Simon felt the heat in his cheeks again. He turned to go, but the image of the painting in the vestibule, the fox who looked so much like him, rose up and stopped him.

“I do have another question, actually, if it’s all right.”

“I have nothing but time at the moment Mr… Simon.” Understone gave him a soft, encouraging smile.

“That painting in the entry way, the one of the black fox—“

“Ah, yes, him. Our best guess is that the painting dates from the mid 1700’s, but we have few records of the Order from those days. Openly displaying membership in an organization like ours would possibly have earned a burning, or a hanging, as a witch.”

Simon’s heart sank a bit. In his mind, he’d constructed some little narrative, that somehow he was destined to be a part of the Achilles Club through some distant, unknown family connection. The likelihood was small, of course, despite the relatively small number of black foxes in Britain at any point in history, but even so, a part of him had hoped.
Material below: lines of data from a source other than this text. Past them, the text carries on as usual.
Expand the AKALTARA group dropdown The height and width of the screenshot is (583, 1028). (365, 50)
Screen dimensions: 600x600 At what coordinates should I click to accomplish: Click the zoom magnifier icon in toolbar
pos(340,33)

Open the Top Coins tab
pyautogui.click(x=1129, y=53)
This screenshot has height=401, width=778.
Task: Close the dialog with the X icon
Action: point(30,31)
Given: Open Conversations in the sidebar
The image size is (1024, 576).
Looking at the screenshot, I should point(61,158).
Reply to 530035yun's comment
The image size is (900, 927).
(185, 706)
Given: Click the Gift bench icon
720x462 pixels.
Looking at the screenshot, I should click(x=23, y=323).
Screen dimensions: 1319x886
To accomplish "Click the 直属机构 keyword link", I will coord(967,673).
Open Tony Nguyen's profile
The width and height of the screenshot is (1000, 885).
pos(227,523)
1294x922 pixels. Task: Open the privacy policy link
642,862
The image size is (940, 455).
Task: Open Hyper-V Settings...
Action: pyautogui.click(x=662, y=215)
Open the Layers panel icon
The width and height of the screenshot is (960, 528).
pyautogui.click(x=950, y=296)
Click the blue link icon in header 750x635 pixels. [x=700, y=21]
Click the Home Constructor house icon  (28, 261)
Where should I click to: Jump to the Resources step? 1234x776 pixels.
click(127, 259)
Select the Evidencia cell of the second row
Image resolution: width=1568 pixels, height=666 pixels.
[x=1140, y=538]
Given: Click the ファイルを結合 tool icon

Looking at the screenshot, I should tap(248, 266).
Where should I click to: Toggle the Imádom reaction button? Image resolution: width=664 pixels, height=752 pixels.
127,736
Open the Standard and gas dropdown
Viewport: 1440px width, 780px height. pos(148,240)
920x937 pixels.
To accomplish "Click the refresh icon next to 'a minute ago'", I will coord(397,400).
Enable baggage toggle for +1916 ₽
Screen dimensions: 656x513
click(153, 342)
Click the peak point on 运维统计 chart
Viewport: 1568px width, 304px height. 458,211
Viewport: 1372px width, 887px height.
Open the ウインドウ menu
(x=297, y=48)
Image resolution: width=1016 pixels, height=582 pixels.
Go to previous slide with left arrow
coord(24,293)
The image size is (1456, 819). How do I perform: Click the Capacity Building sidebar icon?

“In any case, you require attending, and I’ve no doubt your lover awaits in your shared bedchamber. Go. The words will still be on their pages come the morning.”

Understone gave Simon another wink, which gave him a small chill, then turned back to the stacks of books and scrolls.

Simon, feeling the growing pressure in his breeches, considered, momentarily, inviting Understone along, but thought better of it. Francis needed to be asked, first. Even at that, Simon did not know Understone well enough, and he wanted to be careful about rolling in the hay with members of the Inner Circle. Those times were best saved for ritual, when the energies released could be harnessed effectively to advance the Club’s goals.

Simon made his way to the wooden double-doors where Vicoff waited. As Simon approached, the mouse gave a courteous bow, and pulled the great door open once more before Simon. He was not led, this time. Ceremonially speaking, the guide need only lead the seeker of knowledge into the library. They were on their own when leaving.